I was excited to start reading this book. I thought it was going to be an in-depth and tell all book about General Pio Del Pilar, similar to the other book of the author: The Tinio Brigade: Anti American Resistance in the Ilocos Provinces, 1899-1901.
However, the part about Pio Del Pilar is only half of the book, about 99 pages. The rest of the book were filled with the foreword and afterword of his friend, Frank A. Hilario, which reached 69 pages combined. I didn’t even know you could have someone write the afterword for your book, isn’t it usually the musings of the author itself? But here, the afterword is almost as many pages as the book’s subject. The friend ranted on about all his personal heroes, and why they made his vaunted list. Then it hit me: that’s why the 2nd part of the book’s title is the way it was. Pio Del Pilar & Other Heroes. These were the other heroes! Silly me of course to expect that the “other heroes” were Del Pilar’s comrades in battle.

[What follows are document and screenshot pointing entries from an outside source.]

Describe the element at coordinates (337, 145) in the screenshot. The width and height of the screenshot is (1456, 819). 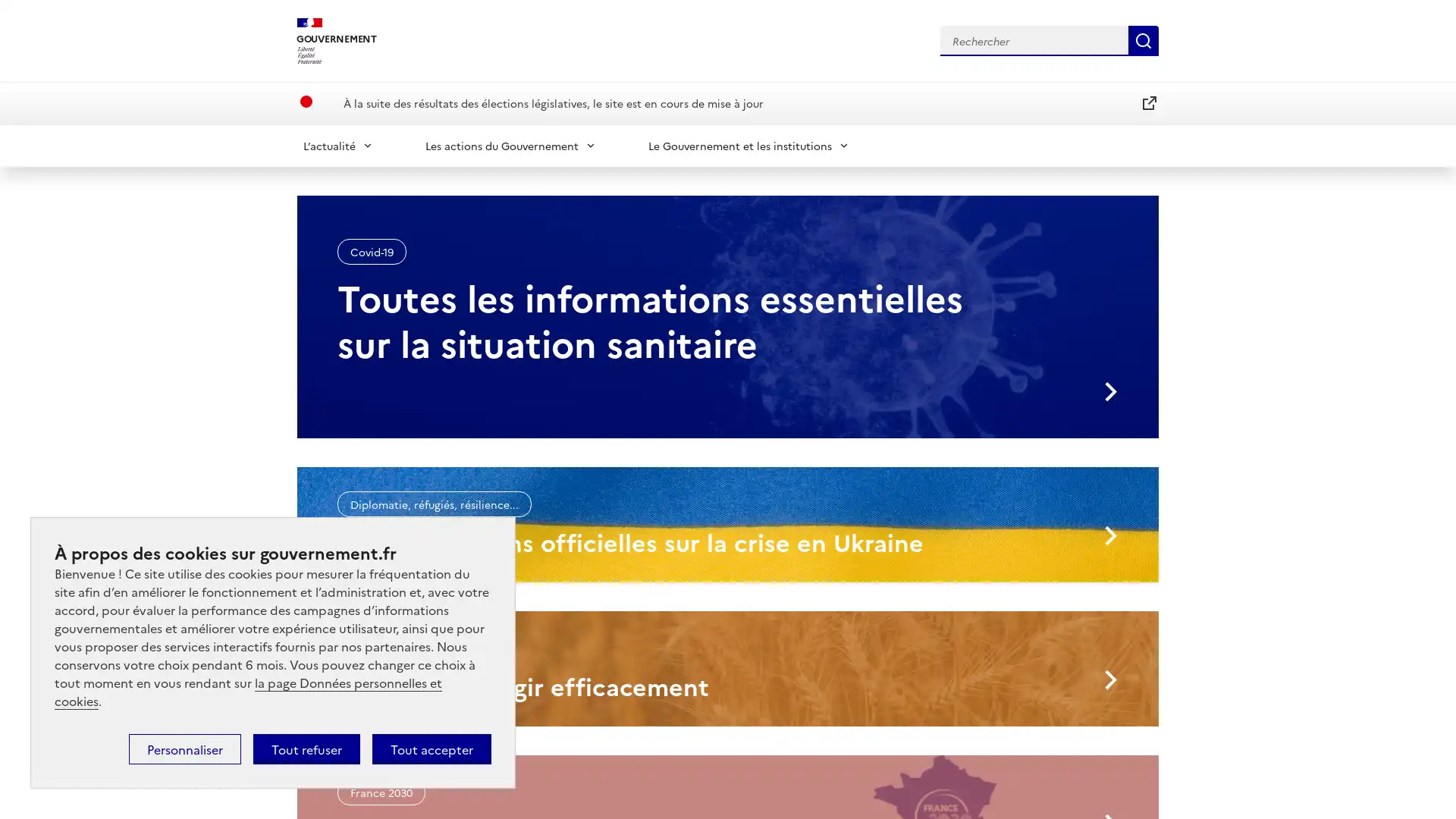
I see `Lactualite` at that location.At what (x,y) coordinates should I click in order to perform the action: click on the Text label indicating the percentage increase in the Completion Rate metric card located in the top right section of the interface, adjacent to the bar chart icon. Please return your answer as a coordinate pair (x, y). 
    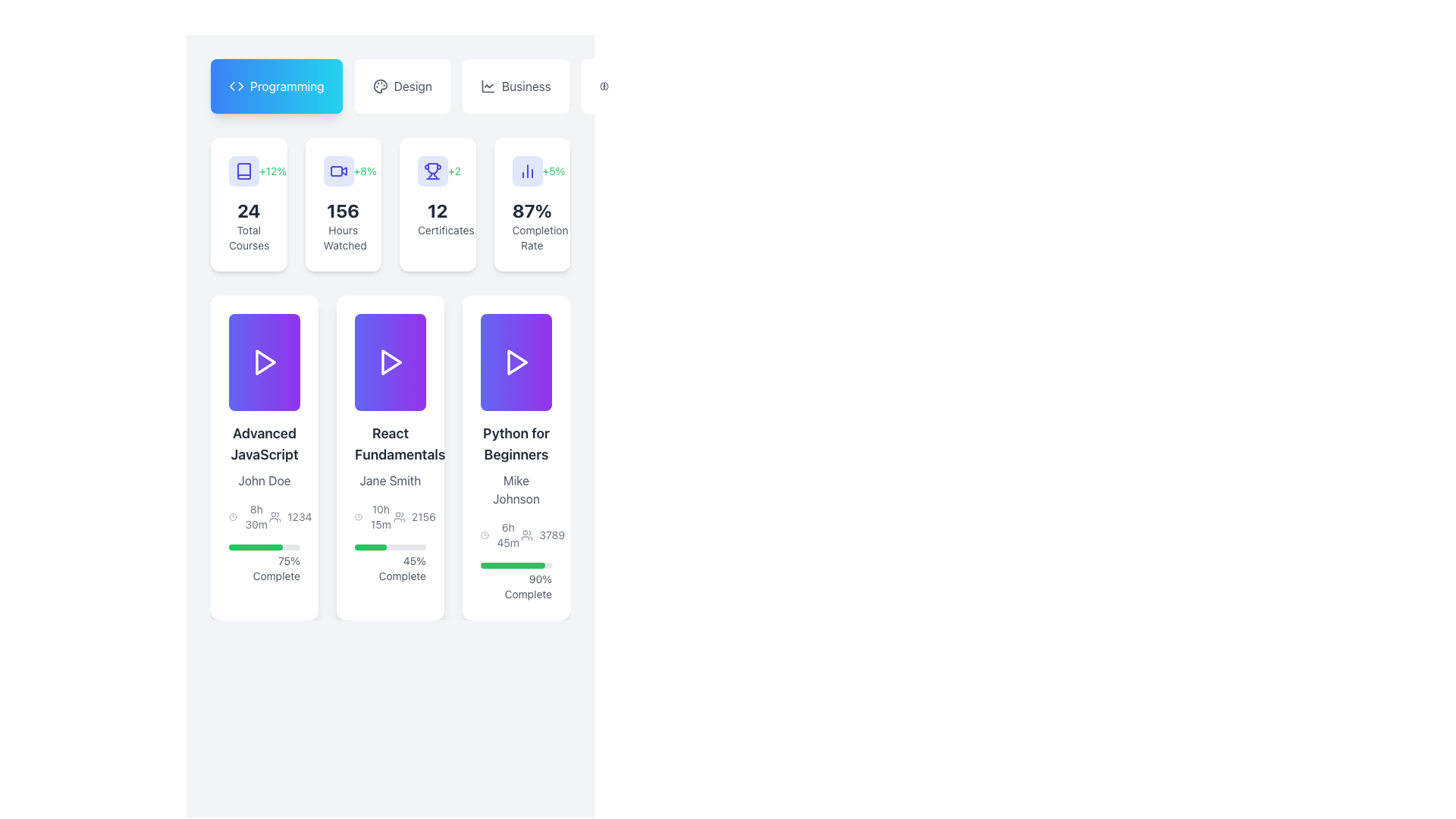
    Looking at the image, I should click on (553, 171).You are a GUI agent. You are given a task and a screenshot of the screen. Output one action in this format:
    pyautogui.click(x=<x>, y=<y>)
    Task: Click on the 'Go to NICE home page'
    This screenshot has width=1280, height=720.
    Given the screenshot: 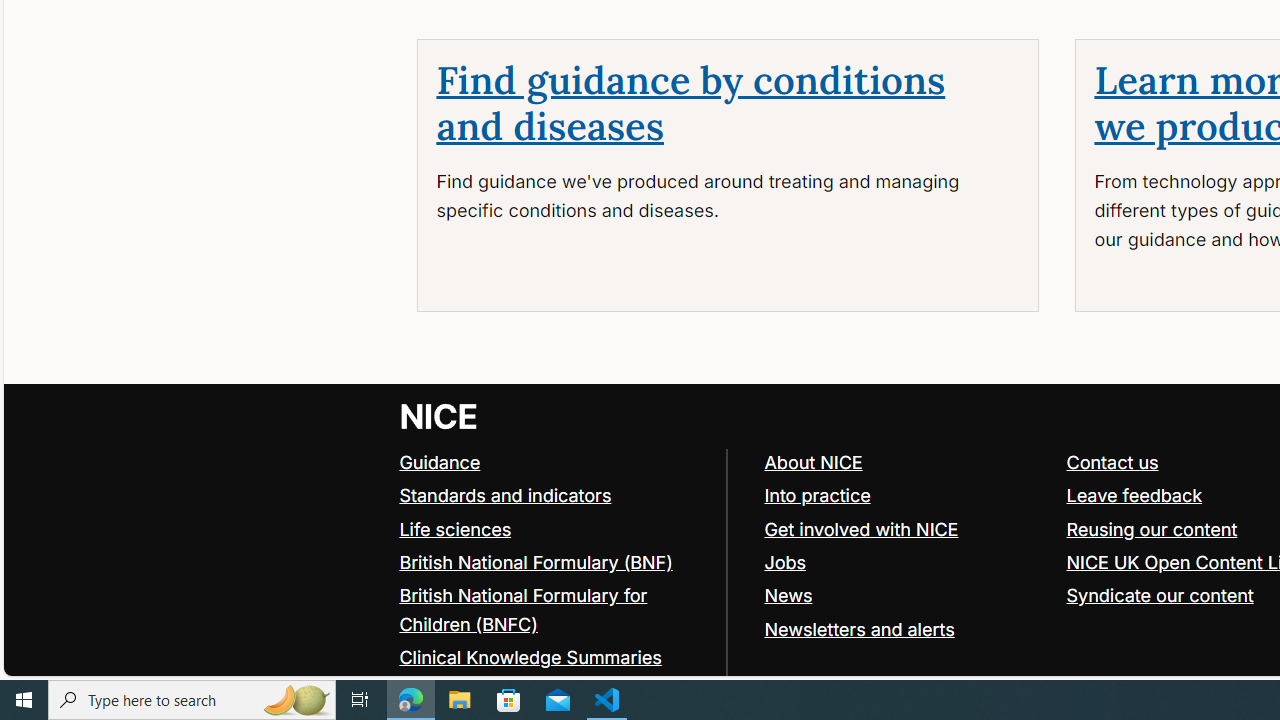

I did like the parts about Pio Del Pilar though. One scene described how Del Pilar led his battalion into a melee armed with just bolos. I’ve grown tired of bolomen just being used as canon fodder in battles but here it described how the marvelous bolomen of Del Pilar persisted and won the battle. From the revolutionary paper La Indenpendencia:
Pio del Pilar and his heroes have won for themselves a foremost place in the annals of the present generation. Through the wilds of Malapatnabato (sic), his intrepid bolomen showed once and for all their undoubted efficiency at a time when musketry is powerless to make an end of the enemy. General Pio del Pilar, with marvelous intuition, sent his bolomen against a mass of American troops, as a huntsman lets loose his hounds to drive out the wild beasts trying to hide in the depths of the woods, The episodes of the last few days have been so brilliant and so numerous that it is difficult to find a parallel in history in great military achievement.